Оказалось, что уездный врач довольно поверхностно произвел вскрытие утопленника, приплывшего к берегу, сделал небольшой надрез в брюшной полости, потом велел фельдшеру зашить живот, сельскому начальству поручил похоронить покойника и ушел; а фельдшер, известный горький пьяница, выпив водку, принесенную для мытья рук, не зашил живота. Тело утопленника похоронили на кладбище, а на другой день ночью, дабы избавить деревню «от глада и мора, от неурожая и засухи», вынули тело и свезли в степь, в сухой колодец, на землю купца Шихобалова, считая, что лучше пусть будет неурожай на земле Шихобалова, чем на крестьянской.

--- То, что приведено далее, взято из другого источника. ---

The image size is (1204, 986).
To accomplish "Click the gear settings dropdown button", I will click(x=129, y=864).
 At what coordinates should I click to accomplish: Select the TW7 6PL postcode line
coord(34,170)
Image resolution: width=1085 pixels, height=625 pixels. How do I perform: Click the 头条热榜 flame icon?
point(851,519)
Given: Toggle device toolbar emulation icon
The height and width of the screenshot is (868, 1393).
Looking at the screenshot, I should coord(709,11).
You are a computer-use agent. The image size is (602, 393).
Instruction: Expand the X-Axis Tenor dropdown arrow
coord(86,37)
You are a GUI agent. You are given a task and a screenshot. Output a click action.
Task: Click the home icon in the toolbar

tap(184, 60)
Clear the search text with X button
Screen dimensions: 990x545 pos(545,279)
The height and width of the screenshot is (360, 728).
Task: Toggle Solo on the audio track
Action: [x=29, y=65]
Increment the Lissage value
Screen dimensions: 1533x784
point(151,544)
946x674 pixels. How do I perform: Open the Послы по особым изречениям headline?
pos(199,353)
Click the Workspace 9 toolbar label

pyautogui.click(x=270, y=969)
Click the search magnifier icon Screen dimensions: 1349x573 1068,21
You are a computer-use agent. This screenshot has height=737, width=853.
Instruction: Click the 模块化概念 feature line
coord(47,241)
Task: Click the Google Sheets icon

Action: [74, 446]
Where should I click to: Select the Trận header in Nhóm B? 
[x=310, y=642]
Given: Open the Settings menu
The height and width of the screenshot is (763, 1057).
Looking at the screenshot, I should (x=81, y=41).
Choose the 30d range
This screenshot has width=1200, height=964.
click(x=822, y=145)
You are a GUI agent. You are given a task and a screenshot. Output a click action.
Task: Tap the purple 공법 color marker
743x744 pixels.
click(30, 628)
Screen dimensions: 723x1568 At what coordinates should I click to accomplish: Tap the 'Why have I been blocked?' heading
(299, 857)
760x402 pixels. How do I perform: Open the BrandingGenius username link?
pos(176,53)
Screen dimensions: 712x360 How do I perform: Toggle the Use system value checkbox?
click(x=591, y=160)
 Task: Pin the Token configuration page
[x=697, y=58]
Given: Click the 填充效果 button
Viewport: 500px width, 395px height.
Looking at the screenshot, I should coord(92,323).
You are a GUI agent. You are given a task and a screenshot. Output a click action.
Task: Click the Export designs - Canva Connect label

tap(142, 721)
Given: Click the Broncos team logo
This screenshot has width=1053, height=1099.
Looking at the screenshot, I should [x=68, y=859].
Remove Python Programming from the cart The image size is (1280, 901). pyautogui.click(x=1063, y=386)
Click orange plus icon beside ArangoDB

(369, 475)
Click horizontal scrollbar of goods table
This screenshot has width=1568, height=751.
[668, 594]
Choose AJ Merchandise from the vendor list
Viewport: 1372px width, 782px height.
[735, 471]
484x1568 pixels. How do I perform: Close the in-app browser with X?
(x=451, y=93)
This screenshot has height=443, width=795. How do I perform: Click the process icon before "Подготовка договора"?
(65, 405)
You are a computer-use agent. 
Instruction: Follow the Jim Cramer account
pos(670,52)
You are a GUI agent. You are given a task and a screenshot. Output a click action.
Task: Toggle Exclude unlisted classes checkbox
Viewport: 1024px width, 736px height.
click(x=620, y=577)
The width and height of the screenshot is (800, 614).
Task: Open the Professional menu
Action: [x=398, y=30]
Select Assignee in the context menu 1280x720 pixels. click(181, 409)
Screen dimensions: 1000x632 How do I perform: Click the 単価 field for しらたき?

Что касается розысков, сделанных по поводу пропажи Кормякова, то, хотя искавшие действительно были у колодца, где впоследствии обнаружилось тело утопленника, но хорошенько внутрь они не смотрели. Относительно соломы выяснилось, что, когда вскрывали, для подстилки принесли с поля солому с разных мест, и потому солома оказалась разных сортов.

Возвращаясь домой из Липовки (Базыкина я, конечно, еще накануне освободил) и проезжая через село, где жил Базыкин, я был ошеломлен картиной: почти по всей улице у ворот стояли крестьяне с иконами. Некоторые подошли ко мне, кланяясь:

– Спасибо, что избавили нас от греха, ведь мы чуть-чуть не загубили невинную душу.

Впоследствии я узнал, что крестьяне хотели отслужить в церкви молебен за мое здравие, но духовенство не посчитало возможным молиться за еврея.

Спустя несколько месяцев получилось письмо со станции Смышляевка Самаро-Оренбургской железной дороги, верстах в двухстах от села, где пропал Яшка Кормяков. Письмо было от него. Он земно всем кланялся и спрашивал, не серчает ли на него хозяин Базыкин, что он убежал, испугавшись его крика и боясь ответственности за отставшую лошадь, – почему до сих пор и не давал о себе знать; а теперь, если «старики» найдут возможным, он вернется домой.

Хотя дело было уже прекращено Окружным судом, я отослал переписку с письмом Кормякова в суд, и она была приобщена к покоившемуся в архиве делу.

Глава третья

Чуть-чуть не разыгрался конфликт из-за моего иудейства по следующему делу, послужившему писателю Михайловскому-Гарину материалом для его пьесы «Деревенская драма»275.

В селе Купине Екатерининской волости Самарского уезда в 1896 году ремонтировалась церковь и возводилась новая ограда; работу приняли на себя крестьяне Ярославской губернии Николаев и племянник его Кузьма. Николаев был высокого роста, с окладистой бородой, лет под пятьдесят, здоровый, довольно красивый, говорил медленно, с достоинством, отчеканивая каждое слово. Племянник его Кузьма, лет двадцати пяти – тридцати, был не такой представительный, но тоже здоровый и веселого нрава. Поселились они в доме караульщика Иванова; у последнего была жена Татьяна, лет под сорок, здоровая, довольно миловидная, словоохотливая и веселая. Иванову было лет под шестьдесят, Татьяна была его вторая жена. На дворе Иванова, с выходом на задний двор, была мазанка – глиняная избушка, в которой жил Степан, племянник Иванова, с молодой женой своей, Марфой. Степан, лет двадцати восьми – двадцати девяти, болезненный, хилый, постоянно страдал какими-то нарывами, жил в бедности; его Марфуша, лет около двадцати пяти, довольно изящная, молчаливая, грустная, вечно о чем-то думала. Лишившись еще в детстве родителей, она жила в доме своих родственников, которые ею помыкали, и, не имея приданого, да и крестьянского здоровья, она не противилась замужеству с этим хилым, больным Степаном и тянула свою горькую лямку, находясь под полным влиянием разбитной Татьяны.